Hacker News new | past | comments | ask | show | jobs | submit
I mean, I fully agree, but how would any jurisdiction even enforce this? If the manufacturer goes out of business, their cloud service will be shut down 90% of the time (exception is if some entity buys the bankrupt company to restructure it). No one has any incentive to keep a service running that makes no money.

And I believe (not totally sure though) that IP is always part of the bankruptcy assets so probably insolvent companies are not even allowed to just open-source their stuff and allow configuration of the backend so users could set up community-servers and keep things running.

Completely different are cases where companies continue to live but lock features behind new paywalls like Happiest Baby with their Snoo bassinet, invent fees to hinder re-sale like Peloton or cripple working hardware like Sonos did.

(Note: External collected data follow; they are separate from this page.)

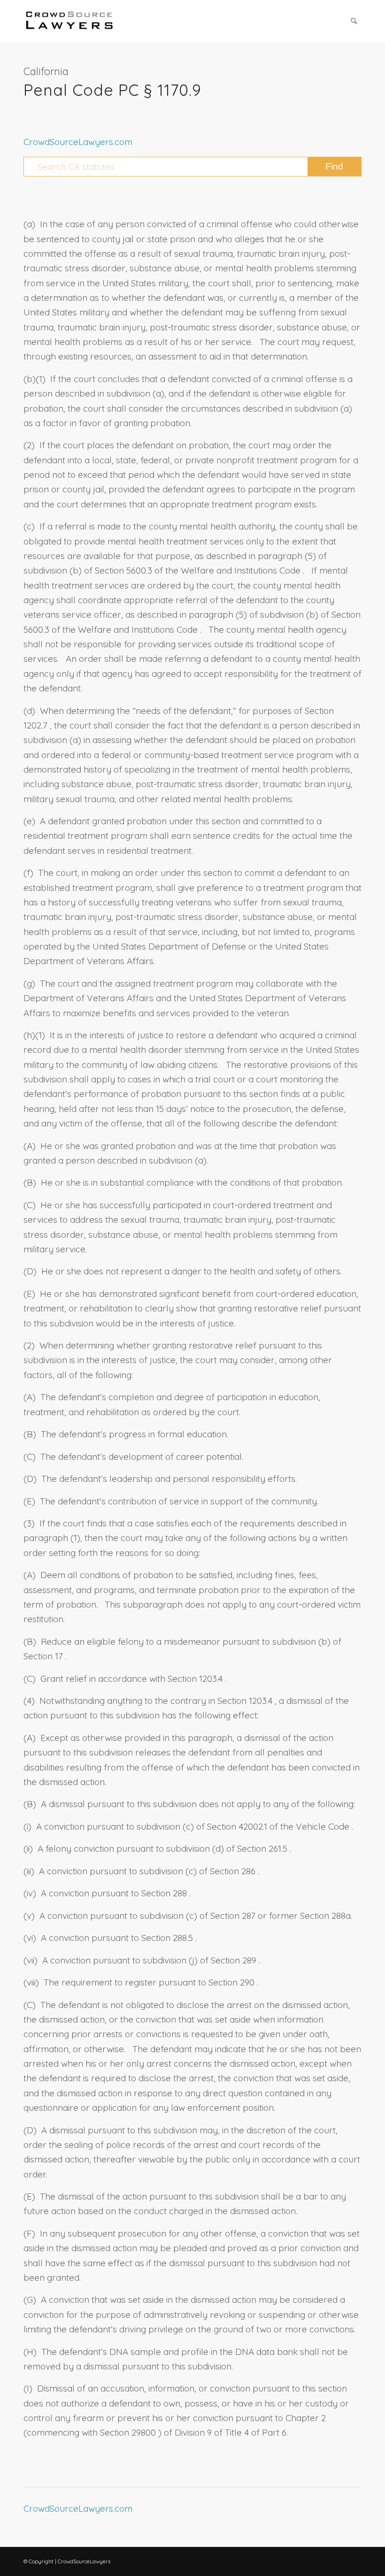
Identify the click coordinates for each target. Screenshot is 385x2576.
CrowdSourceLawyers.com (77, 141)
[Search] (354, 21)
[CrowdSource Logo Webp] (69, 21)
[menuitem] (354, 21)
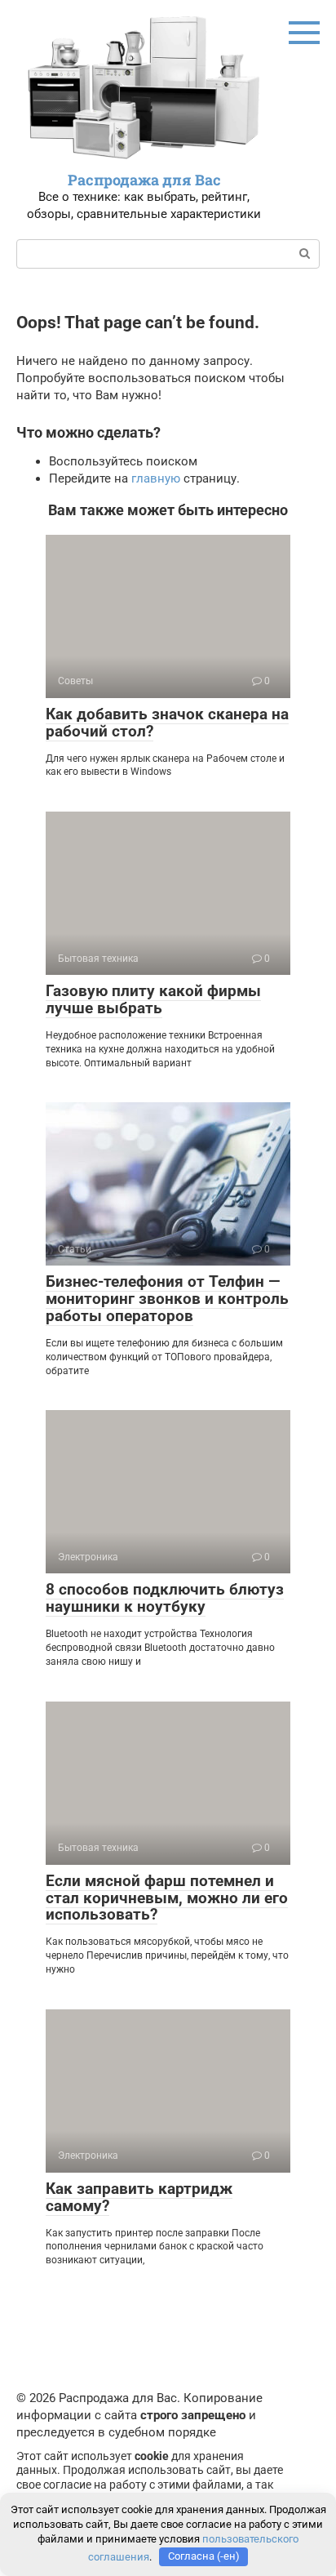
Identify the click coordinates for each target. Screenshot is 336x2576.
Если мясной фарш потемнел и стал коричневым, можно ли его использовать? (167, 1897)
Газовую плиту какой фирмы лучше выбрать (153, 999)
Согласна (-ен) (204, 2556)
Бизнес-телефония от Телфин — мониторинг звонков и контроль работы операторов (167, 1298)
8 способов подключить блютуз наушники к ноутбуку (165, 1598)
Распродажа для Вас (144, 179)
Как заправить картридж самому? (139, 2197)
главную (155, 478)
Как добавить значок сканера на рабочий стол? (167, 723)
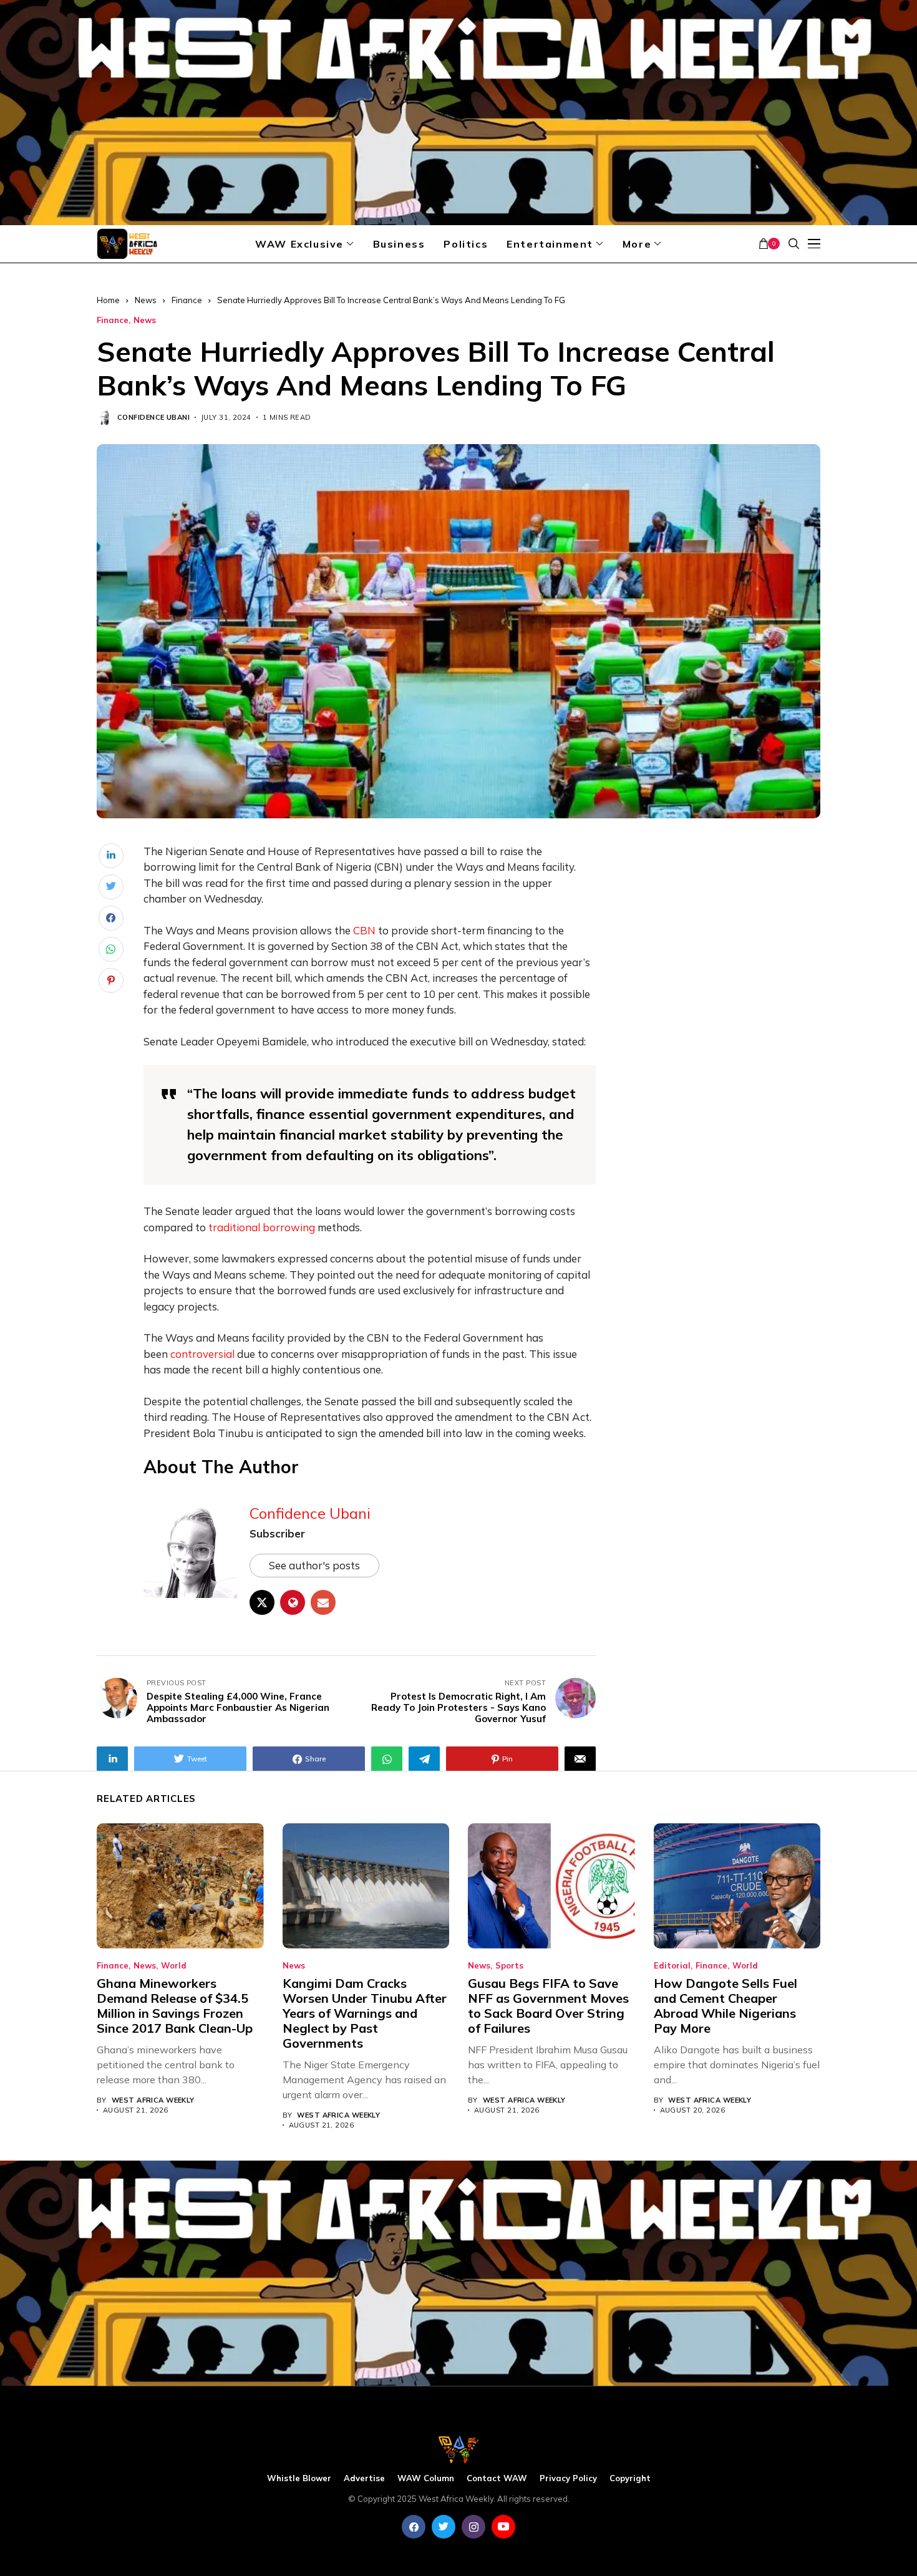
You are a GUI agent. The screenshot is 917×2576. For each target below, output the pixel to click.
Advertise (364, 2478)
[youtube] (503, 2527)
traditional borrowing (261, 1227)
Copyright (630, 2478)
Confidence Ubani (153, 418)
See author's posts (314, 1565)
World (174, 1965)
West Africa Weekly (153, 2100)
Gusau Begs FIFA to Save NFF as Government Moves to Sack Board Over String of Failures (548, 2005)
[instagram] (473, 2527)
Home (108, 300)
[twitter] (443, 2527)
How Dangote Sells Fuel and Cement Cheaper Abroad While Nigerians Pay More (725, 2005)
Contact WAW (497, 2478)
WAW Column (425, 2478)
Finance (187, 300)
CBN (364, 930)
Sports (509, 1965)
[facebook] (413, 2527)
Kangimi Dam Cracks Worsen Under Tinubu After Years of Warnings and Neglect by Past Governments (365, 2013)
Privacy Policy (568, 2478)
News (146, 300)
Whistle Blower (299, 2478)
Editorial (672, 1965)
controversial (202, 1353)
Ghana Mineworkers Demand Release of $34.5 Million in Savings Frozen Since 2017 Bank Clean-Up (175, 2005)
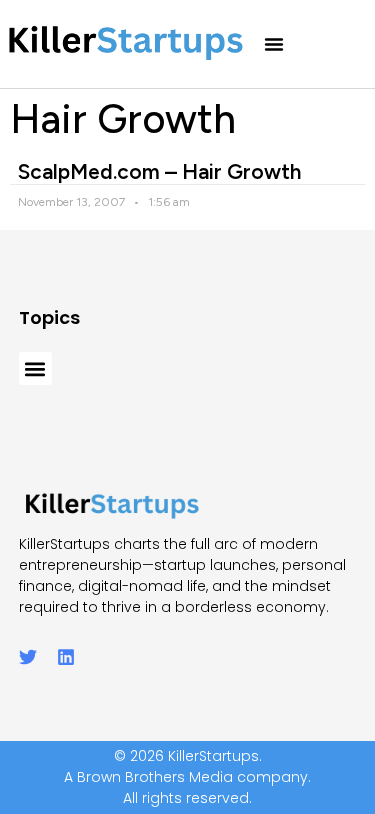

Those make me unreasonably mad, not just because I already have too many subscriptions for things that improve my QoL but add up, but also because I do care about my CO2 and environmental footprint. I do not want to trash working devices just because they are now 2 years old. Companies should untether them if they think further cloud support is no longer viable and at the very least should support them for 7-10y.

Make it a legal requirement that if they brick the devices they owe the purchaser a refund for the value of any parts of the hardware that are compromised, minus some depreciation schedule. Then they have an incentive to keep running that service even if it's not currently making them any money. If they go out of business, that obligation is the same as any other on the books - assets will be sold off to cover the debts as best as possible, or some other agreement reached. Patching some code so that the system isn't bricked when the server shuts down is almost certainly cheaper than giving everyone their money back.
Force the manufacturer to release their source code for any server-side component of any product. Or API specifications and any HAB keys needed to boot new firmware on the device.